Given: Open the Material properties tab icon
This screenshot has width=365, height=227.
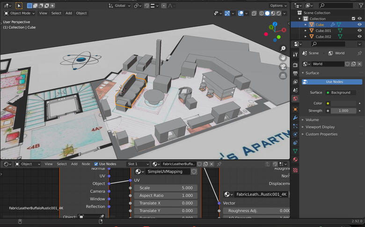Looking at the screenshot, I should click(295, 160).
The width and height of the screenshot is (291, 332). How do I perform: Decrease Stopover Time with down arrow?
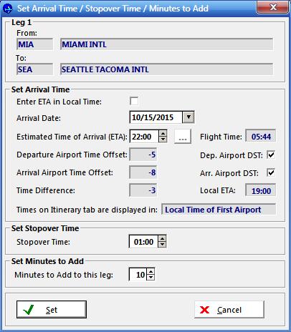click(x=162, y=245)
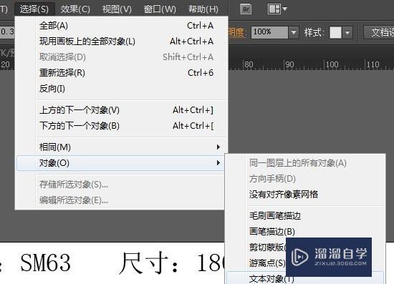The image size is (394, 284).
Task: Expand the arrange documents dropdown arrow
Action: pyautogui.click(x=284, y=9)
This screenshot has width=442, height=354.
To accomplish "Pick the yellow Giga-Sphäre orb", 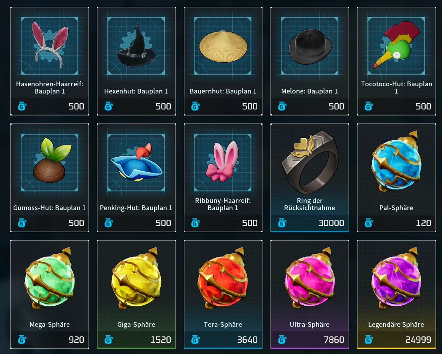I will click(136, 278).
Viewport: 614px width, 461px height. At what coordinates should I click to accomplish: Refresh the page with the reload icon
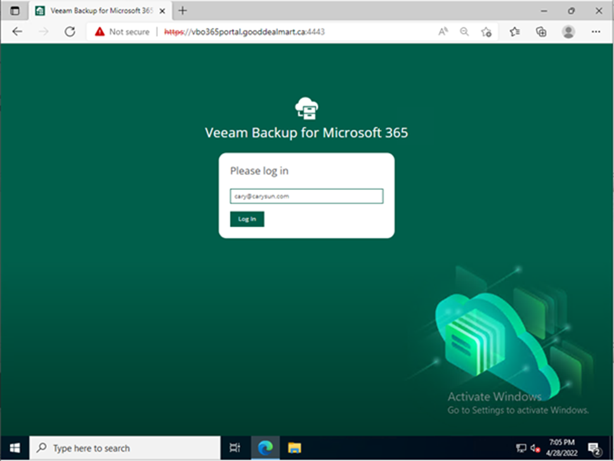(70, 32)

• • •

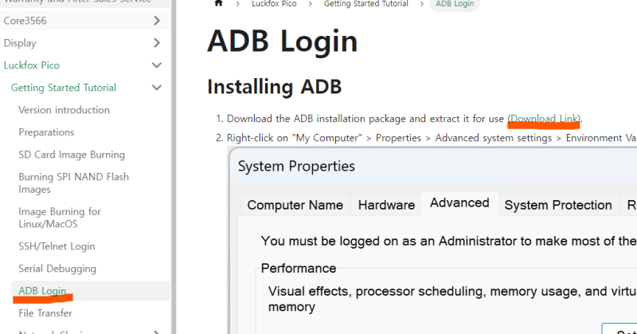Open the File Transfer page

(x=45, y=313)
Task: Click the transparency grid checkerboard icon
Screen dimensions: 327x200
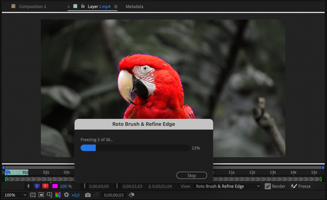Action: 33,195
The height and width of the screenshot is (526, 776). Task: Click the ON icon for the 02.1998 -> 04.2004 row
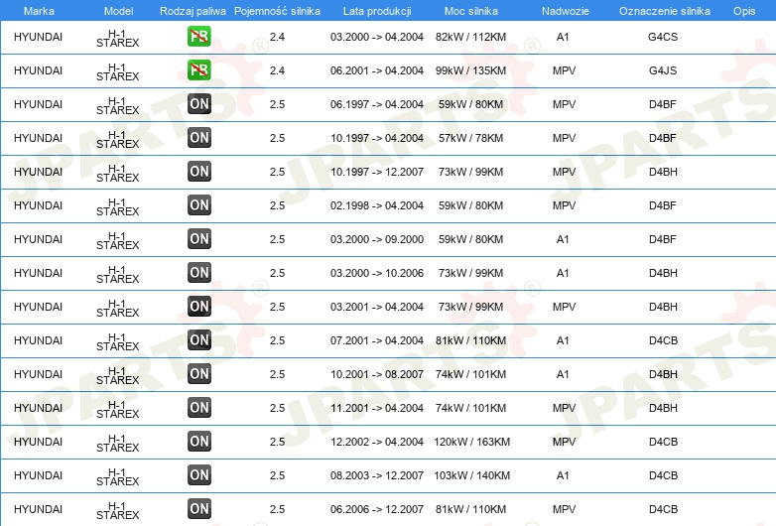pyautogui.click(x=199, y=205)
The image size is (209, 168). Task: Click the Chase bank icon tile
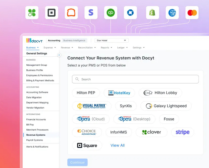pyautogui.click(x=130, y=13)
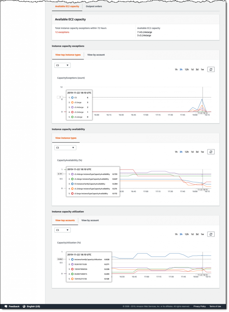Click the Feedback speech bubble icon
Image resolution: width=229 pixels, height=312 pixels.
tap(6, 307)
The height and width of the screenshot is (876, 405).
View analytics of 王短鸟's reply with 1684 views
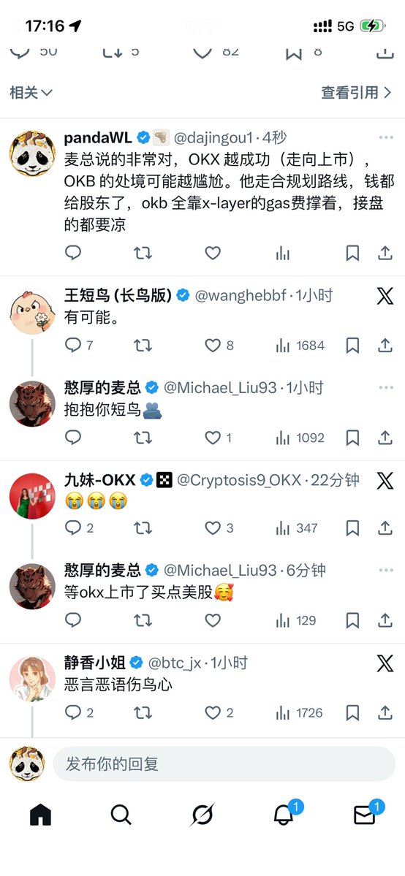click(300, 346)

• • •

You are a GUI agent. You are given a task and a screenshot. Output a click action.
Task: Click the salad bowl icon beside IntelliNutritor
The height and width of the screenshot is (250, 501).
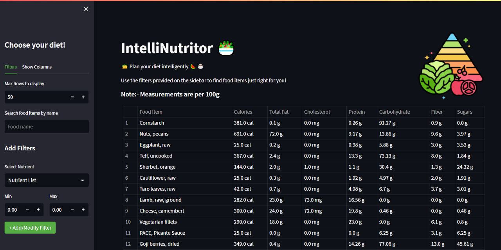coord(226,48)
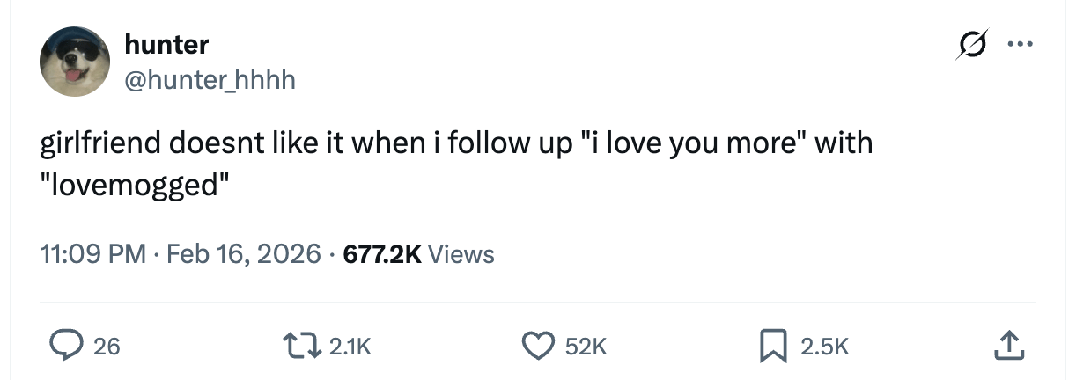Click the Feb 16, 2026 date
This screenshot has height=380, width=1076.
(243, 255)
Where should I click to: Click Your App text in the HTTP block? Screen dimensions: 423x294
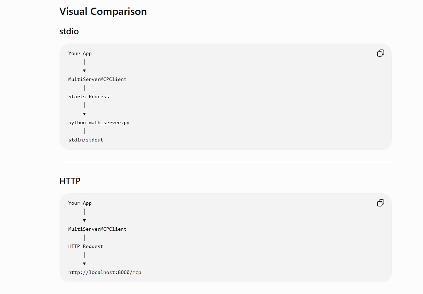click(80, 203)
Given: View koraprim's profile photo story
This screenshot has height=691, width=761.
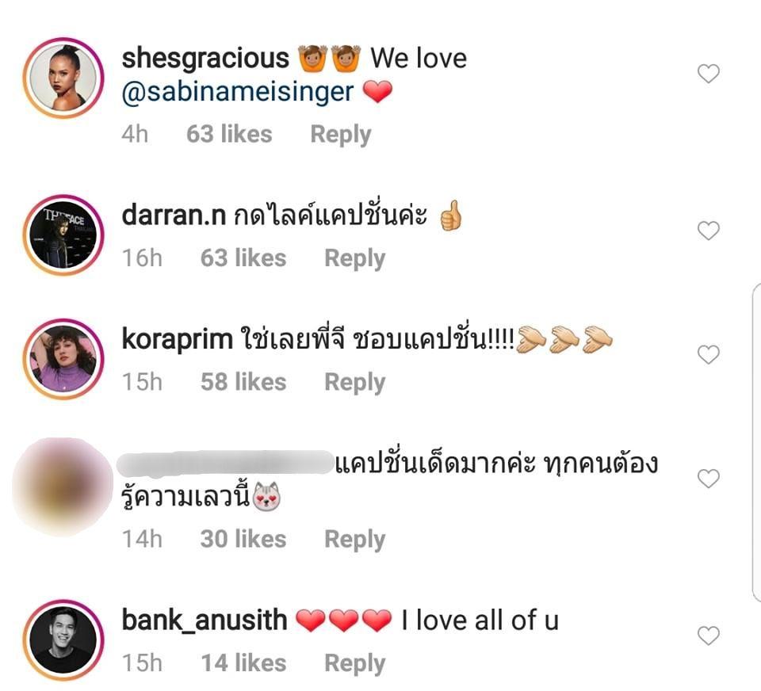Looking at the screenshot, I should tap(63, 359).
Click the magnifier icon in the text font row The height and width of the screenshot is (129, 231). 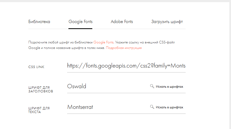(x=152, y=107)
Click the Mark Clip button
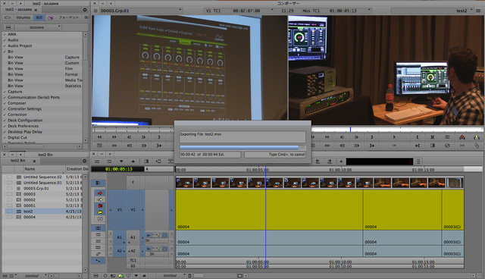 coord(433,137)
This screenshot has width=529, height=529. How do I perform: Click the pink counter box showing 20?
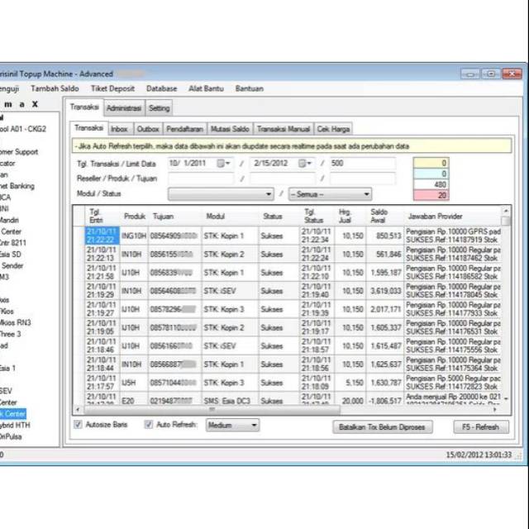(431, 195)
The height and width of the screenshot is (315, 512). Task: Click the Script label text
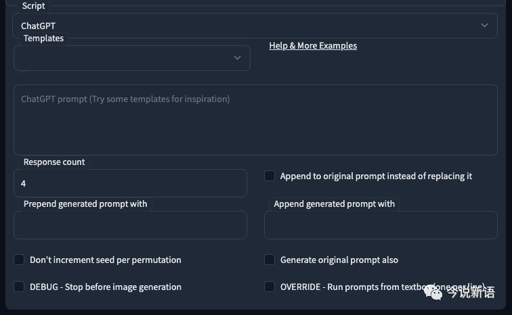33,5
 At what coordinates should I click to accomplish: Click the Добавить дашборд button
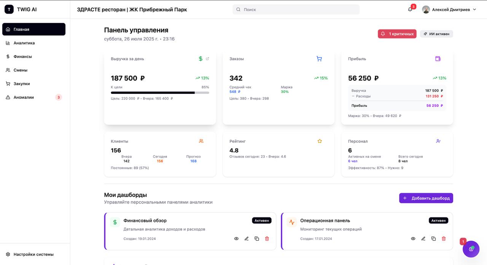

• • •

> _Exercise requirements_
In the data above, the stretch from the line with "The height and width of the screenshot is (315, 512)." through the line with "At what coordinates should I click to accomplish: Click" is to be returned exactly, minus any pictures.

> _Response area_
The height and width of the screenshot is (315, 512). Task: Click the Script label text
33,5
 At what coordinates should I click to accomplish: Click the Добавить дашборд button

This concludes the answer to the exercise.